New issue
Advanced search Search tips
Note: Color blocks (like or ) mean that a user may not be available. Tooltip shows the reason.

Issue 654953 link

Starred by 3 users

Issue metadata

Status: Archived
Owner:
Closed: Jan 2017
Cc:
Components:
EstimatedDays: ----
NextAction: ----
OS: Chrome
Pri: 1
Type: Bug



Sign in to add a comment

leave less garbage in /tmp on chromeos4-devserver5 (possibly other devservers too)

Project Member Reported by semenzato@chromium.org, Oct 12 2016

Issue description

On chromeos4-devserver5 there are over 58,000 files in /tmp.  Are we keeping those files for a reason?

Most of the /tmp entries are directories and look like these (plain "ls" takes a bit over 1 second, even when cached).

...
cros-update01PfYV
cros-update01st8N
cros-update01zJS1
cros-update0249he
cros-update02Awj5
cros-update02d3Ci
...

They go as far back as September 2, which is the time of the last reboot.
 
Sorry, correction, those are directories, not files.

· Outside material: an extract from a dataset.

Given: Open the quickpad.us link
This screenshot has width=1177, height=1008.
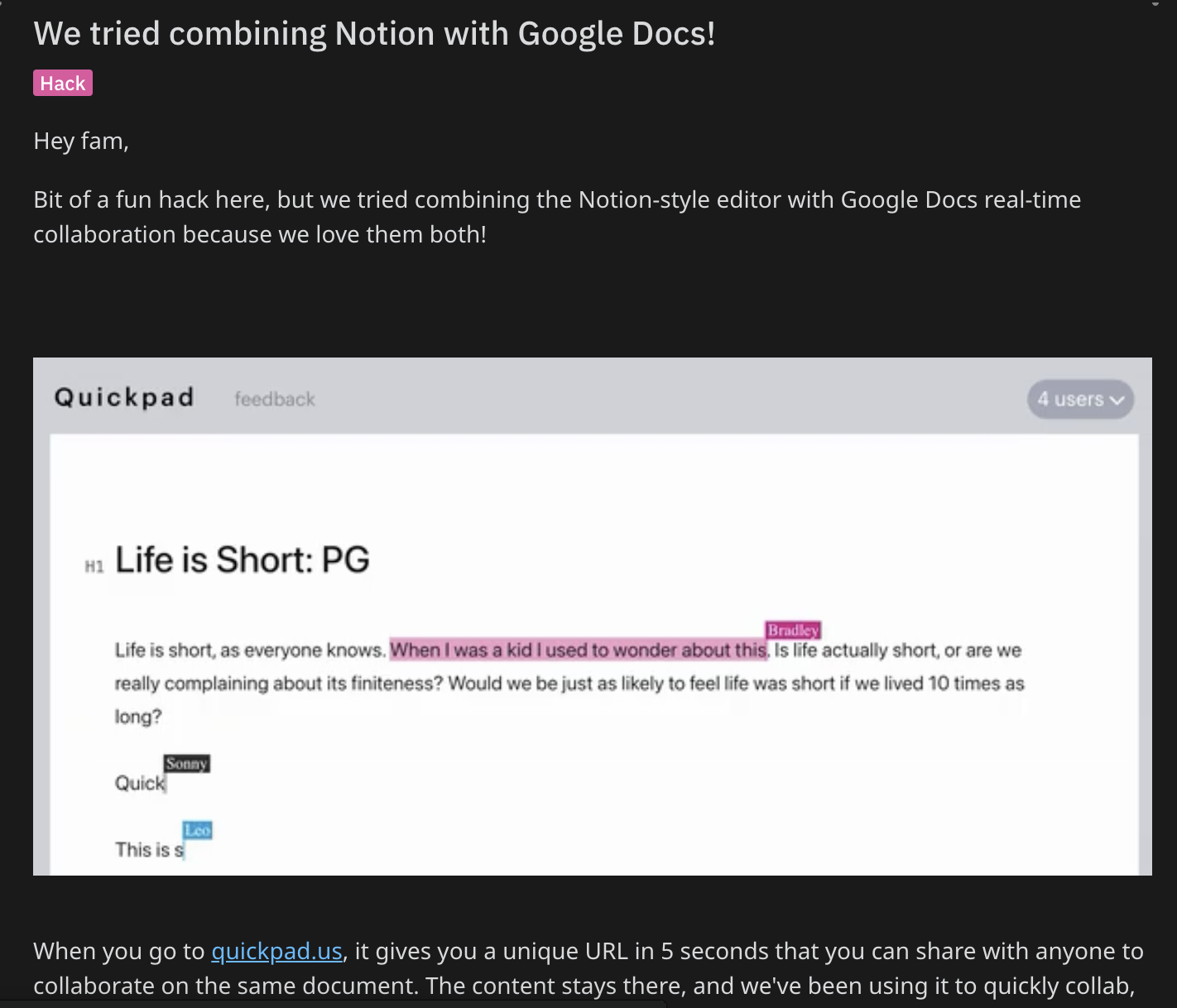Looking at the screenshot, I should (276, 952).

The total disk usage (computed by sampling, or else it's too slow) is about 100 GB.
Cc: jrbarnette@chromium.org akes...@chromium.org
Adding folks randomly.
Cc: xixuan@chromium.org
Labels: -Pri-2 Pri-1
Status: Available (was: Untriaged)
I'm going to guess that these are products of the new
provision code not cleaning up after itself.

I was assuming that by filing bugs under this category someone would see them and triage them, but maybe I was wrong?  Should I just assign them randomly in the future?

Comment 5 by xixuan@chromium.org, Oct 14 2016

Owner: xixuan@chromium.org
Status: Assigned (was: Available)
These come from provision jobs. Will create a job to delete them regularly.
Is it useful to leave them around for a while, or could they be removed at the end of the task that created them?

Comment 7 by xixuan@chromium.org, Oct 14 2016

It's designed to not to be deleted directly after a finished provision task, since I thought one may check these logs if the logs are not properly transferred to shard/drone. However, seems RPC 'collect_au_log' is very stable and never fail.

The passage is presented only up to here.